„Bei Moral und Ethik nachsteuern“

Der Wehrbeauftragte der Bundesregierung, Reinhold Robbe (SPD), fordert, Soldaten vor Auslandseinsätzen stärker in Landeskunde und Ethik zu schulen. Ein eigenes Institut sollte posttraumatische Störungen bei Rückkehrern erforschen

INTERVIEW KATHARINA KOUFEN

taz: Herr Robbe, wie werden die Soldaten auf den Auslandseinsatz vorbereitet?

Reinhold Robbe: Zunächst sehr umfänglich an den Ausbildungsstätten der Bundeswehr. Bei denen, die ins Ausland verlegt werden, erfolgt darüber hinaus eine spezielle Einweisung in die kulturellen und politischen Besonderheiten des Einsatzlandes.

Worum ging es beim Afghanistaneinsatz?

Da wird mit den Soldaten zum Beispiel besprochen, wie sie eine Frau in Burka auf der Straße ansprechen können.
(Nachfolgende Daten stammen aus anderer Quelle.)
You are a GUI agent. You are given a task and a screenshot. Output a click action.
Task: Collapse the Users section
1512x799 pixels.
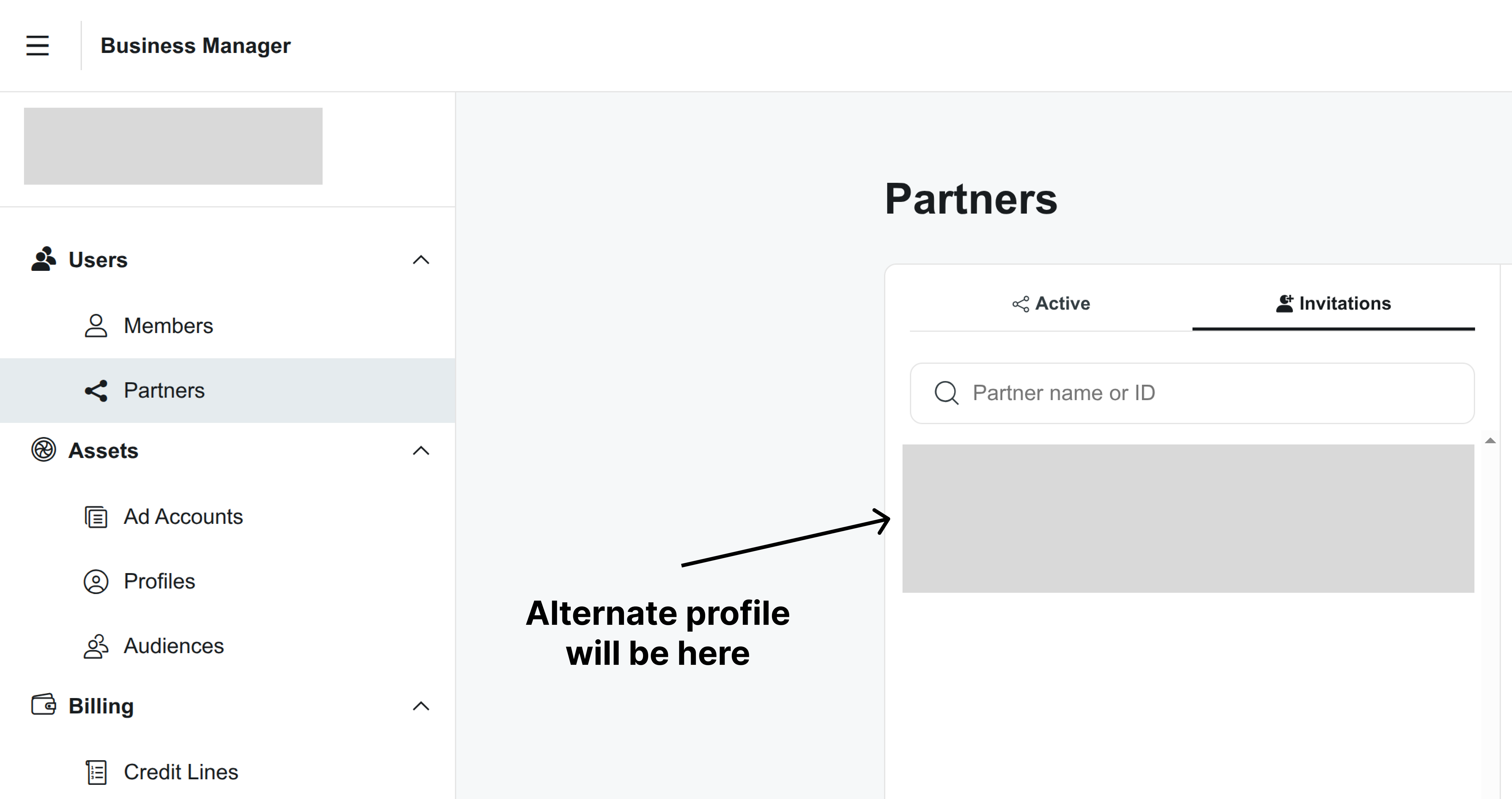tap(421, 260)
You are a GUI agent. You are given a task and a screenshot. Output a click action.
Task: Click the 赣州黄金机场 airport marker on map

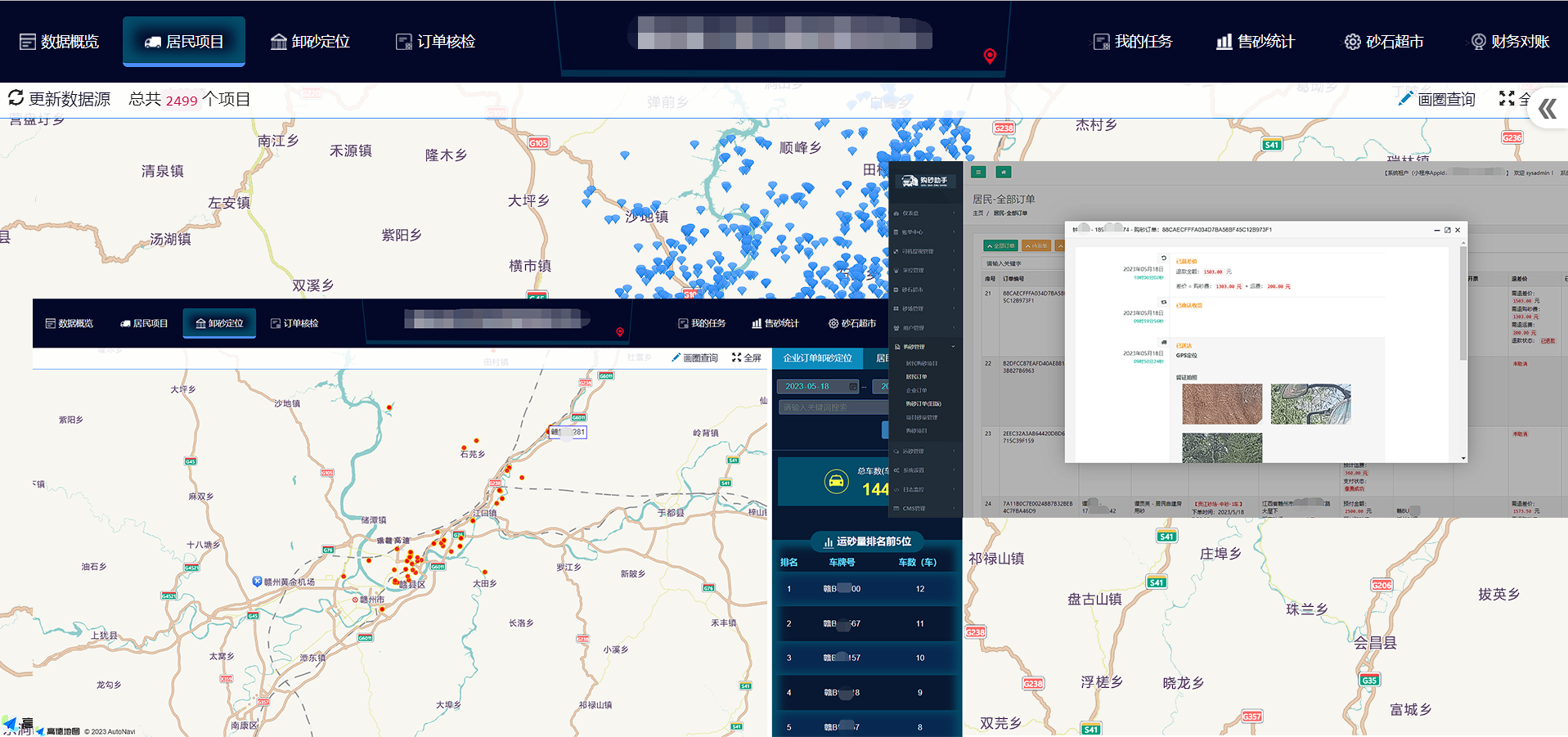[x=258, y=582]

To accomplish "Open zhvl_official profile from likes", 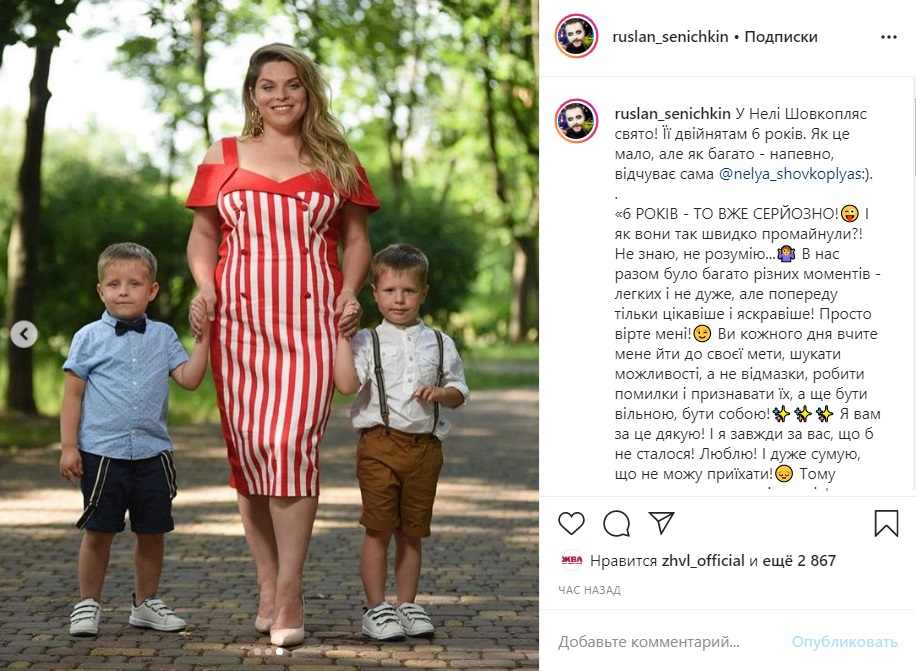I will [703, 561].
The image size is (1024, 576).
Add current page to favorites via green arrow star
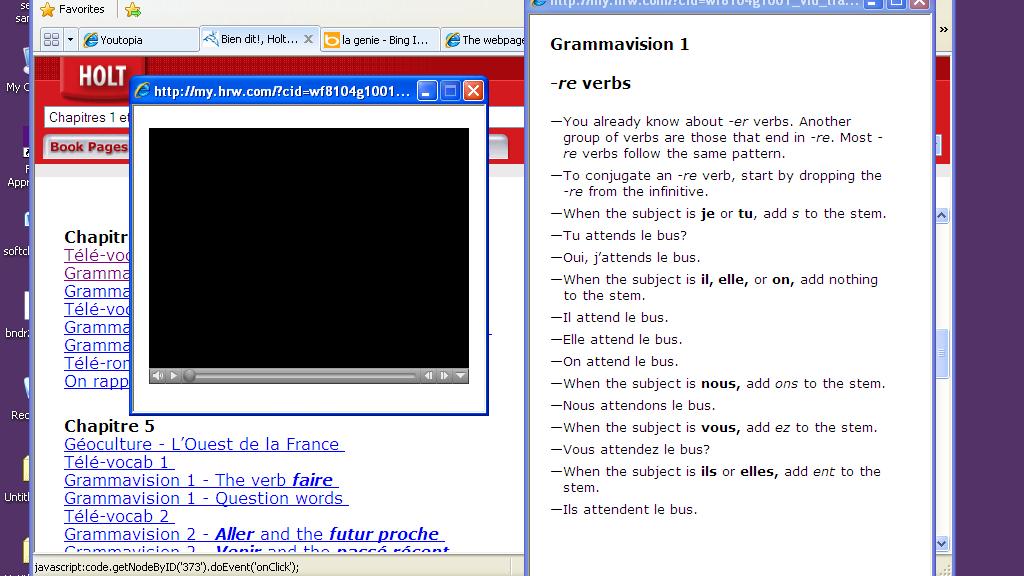pos(131,9)
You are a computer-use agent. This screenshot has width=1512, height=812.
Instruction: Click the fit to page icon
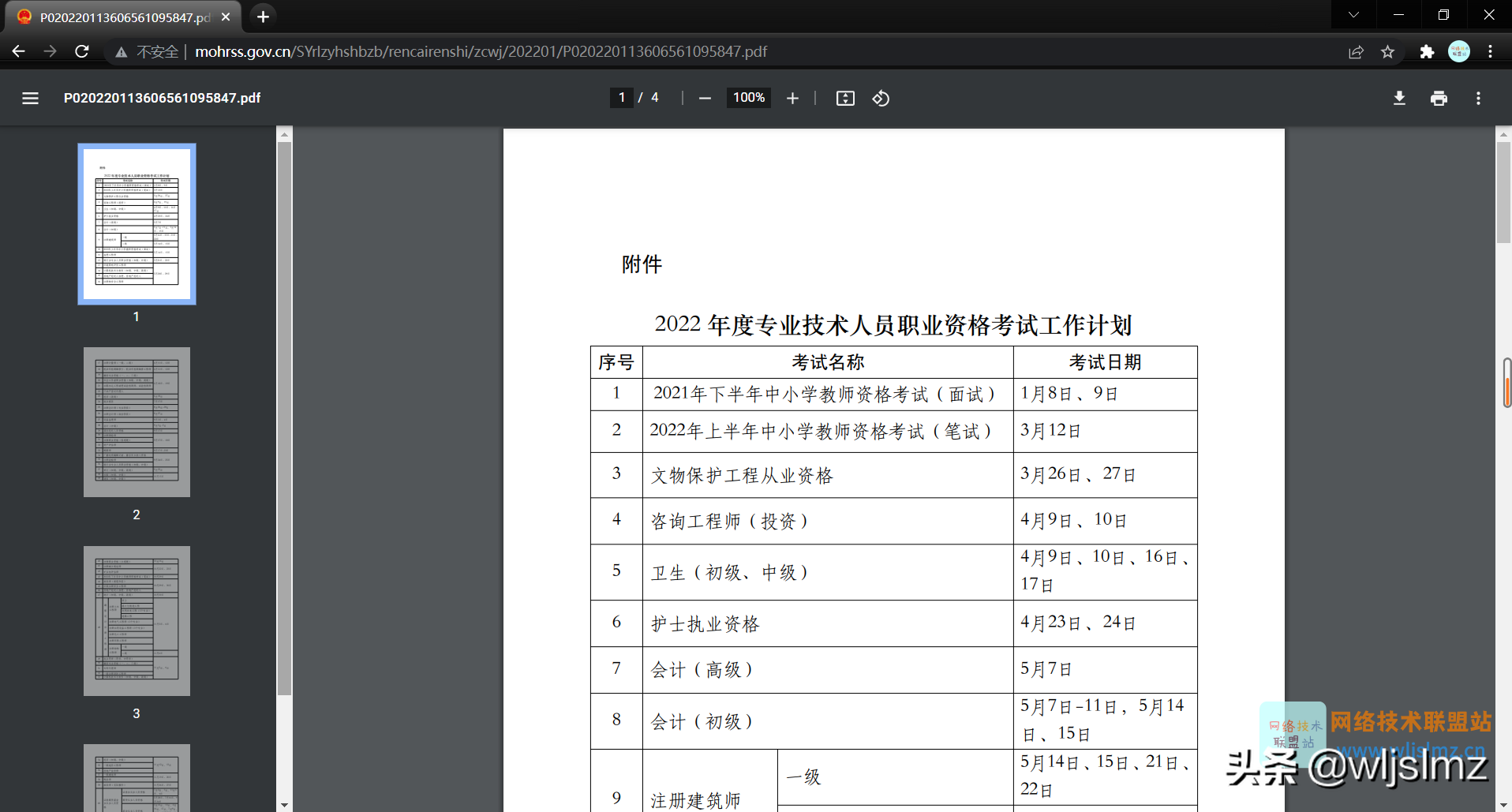845,98
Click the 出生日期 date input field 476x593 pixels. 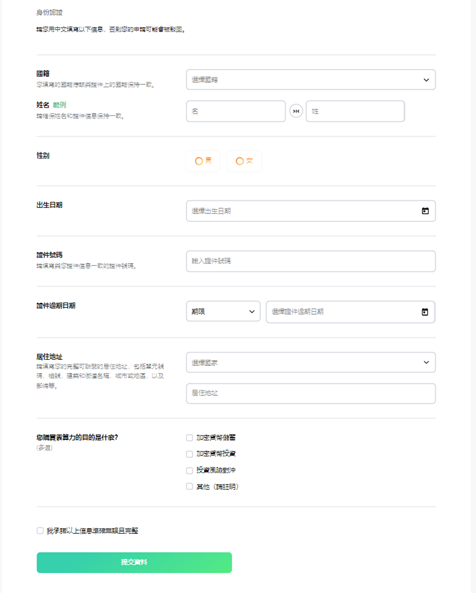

Wurden auch Themen wie „Respekt vor der Totenruhe“, speziell im Islam, besprochen?

Auch solche Fragen spielen eine Rolle. Im Übrigen ist es doch eine Selbstverständlichkeit – die Störung der Totenruhe ist in allen Kulturen und Religionen eine schlimme Sache, im Christentum genauso wie im Islam.

Offenbar war das den Soldaten auf den Fotos nicht ausreichend bewusst. Soll die Bundeswehr dort nachbessern?

Da gibt Nachsteuerungsbedarf. Interkulturelle Kompetenz, moralische und ethische Werte müssen einen hohen Stellenwert in der Ausbildung haben.

Werden die Soldaten ausreichend darauf vorbereitet, dass sie im Krieg eingesetzt werden?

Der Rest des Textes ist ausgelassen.